Second, we can perform multiplication in log-space using addition, because of the identity that $\log(x\cdot{}y) = \log(x) + \log(y)$. Thus, if we do the multiplication above in log-space, we do not have to deal with loss of precision due to underflow:

>>> np.log(tiny) + np.log(tiny)
-1416.7928370645282

Of course, this solution is not a magic bullet. If we need to bring the number out of log-space (for example, to add probabilities, rather than multiply them), then we are back to the issue of underflow:

>>> tiny*tiny
0.0
>>> np.exp(np.log(tiny) + np.log(tiny))
0.0

Structure of the rejection sampler

The RejectionSampler class uses two methods to draw samples: sample and draw. The first of these, sample, is the main outer sampling loop: it takes one argument n, which is the number of desired samples, allocates the storage for these samples, and calls draw a total of n times to collect these samples. The draw function is the actual sampling logic, following the three steps described in the previous section.

Note that in draw, we need to exponentiate $\log{q(x)}$ in order to sample $y~\mathrm{Uniform}(0, q(x))$. To make sure we don't run into underflow errors, we first check to make sure $\log{q(x)}$ is not too small (as defined by the minimum value that your computer can exponentiate). If it is, then we won't be able to sample $y$, so we continue to try a different value of $x$.

We also include a plot method, which will let us visualize the proposal distribution, target distrubtion, and the histogram of samples. These types of methods are important as an easy way to glance at the samples and make sure they actually match the target distribution.

Example application: sampling from a mixture of Gaussians

The IPython notebook uses RejectionSampler for the specific application of sampling from a mixture of Gaussians. A Gaussian distribution is given by the following equation:

$$ \mathcal{N}(x; \mu, \sigma^2) = \frac{1}{\sqrt{2\pi\sigma^2}}\exp{\frac{-(x-\mu)^2}{2\sigma^2}} $$

where $\mu$ and $\sigma^2$ are the parameters of the Gaussian distribution for mean and variance, respectively. A mixture of Gaussians is a weighted average of several Gaussians. In our case, we are using $p(x)=\frac{1}{3}(\mathcal{N}(x; -2.5, 0.2) + \mathcal{N}(x; 2.0, 0.1) + \mathcal{N}(x; 0.2, 0.3))$.

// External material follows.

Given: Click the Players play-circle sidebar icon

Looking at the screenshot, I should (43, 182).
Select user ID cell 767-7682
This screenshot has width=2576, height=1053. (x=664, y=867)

Note: in practice, sampling from a Gaussian distribution is fairly easy, and most statistics packages come with methods for doing so. We are using a mixture of Gaussians here mostly just for illustration purposes.

TODO: include multi-dimensional example

TODO: include discussion about where to include visualization code

Possible extensions

There are several ways that the basic sampler described here could be extended. Depending on the application, some of these extensions might be crucially important.

Parallelization

The sampling loop could run multiple calls to draw in parallel. Some samplers (not rejection sampling) depend on samples being drawn sequentially, though, so this won't always be applicable.

Optimization

Function calls in Python have a high overhead. However, based on the current implementation, we require at least seven Python calls per sample (more, if the proposal and target functions themselves make Python calls). Even simple target distributions need upwards of $n=10000$ samples to attain a decent approximation. Thus, this implementation will become too inefficient for even moderately complex problems.

One solution is to rewrite the code for draw (and possibly even sample) using an extension language like Cython or numba, or even a lower level language like C or FORTRAN.